時にあなたは悲しみや怒りのあまりなにか自分でも抑えられないようなことをしてしまったということはないだろうか。
そんなときに起こりうる事態を助けてくれる、とこの作品内にて出てくる「ソーシャル・メンタル・ケア」だ。
ソーシャル・メンタル・ケアは、そういった負の感情を無くし、インプラントを埋め込んだ人を助けてくれるというシステムという設定だ。
さて、これを現実世界の人が知ったとき、あなたが知ったときどのような感情、疑問、答えを抱くだろうか。
面倒くさい感情を無くしてくれるなら万々歳?それとも、いやいやそんなの胡散臭すぎる?はたまた体のいいマインドコントロール
色々な倫理観に問う内容だろう。The Red Strings Club は、そういった現実世界とまるで繋がっていないようでそこまでかけ離れてもいない、いわばこれからもしかしたら現実世界でも起こり得るかもしれない、そんなことに近い疑問を投げかけてくるのも、魅力のひとつだろう。
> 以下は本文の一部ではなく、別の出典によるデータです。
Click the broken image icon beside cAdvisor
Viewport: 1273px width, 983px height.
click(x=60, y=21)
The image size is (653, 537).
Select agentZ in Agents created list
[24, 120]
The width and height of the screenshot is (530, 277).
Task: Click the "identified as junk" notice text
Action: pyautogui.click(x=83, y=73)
勿論これにこれが正しいなんてものは存在しない。プレイヤーがこのスーパーコンチネント社の行うことについて、どのような感情を持ち、どう思ったか。
これをプレイヤーひとりひとりが持てることが The Red Strings Club でえられるもののひとつではないだろうか。

アカラという存在、そしてプレイヤーの倫理観

アカラは時にはドノヴァンに質問し、奇妙でもありしかし倫理観に確実に訴える質問をしてくる。
例えば客がスーパーコンチネント社に対しどう思っているかから、ソーシャル・メンタル・ケアに対してどう思ったか。までを聞いてくる。
ドノヴァンが会話によってどう感じたか、それこそがプレイヤーの反応そのものであり、どう感じた?そう思ってたものがこうでしたよ、どうでしたか?と変化をきいてくる。
そしてアカラもまたドノヴァンの受け答えによって変化していくため、注目だ。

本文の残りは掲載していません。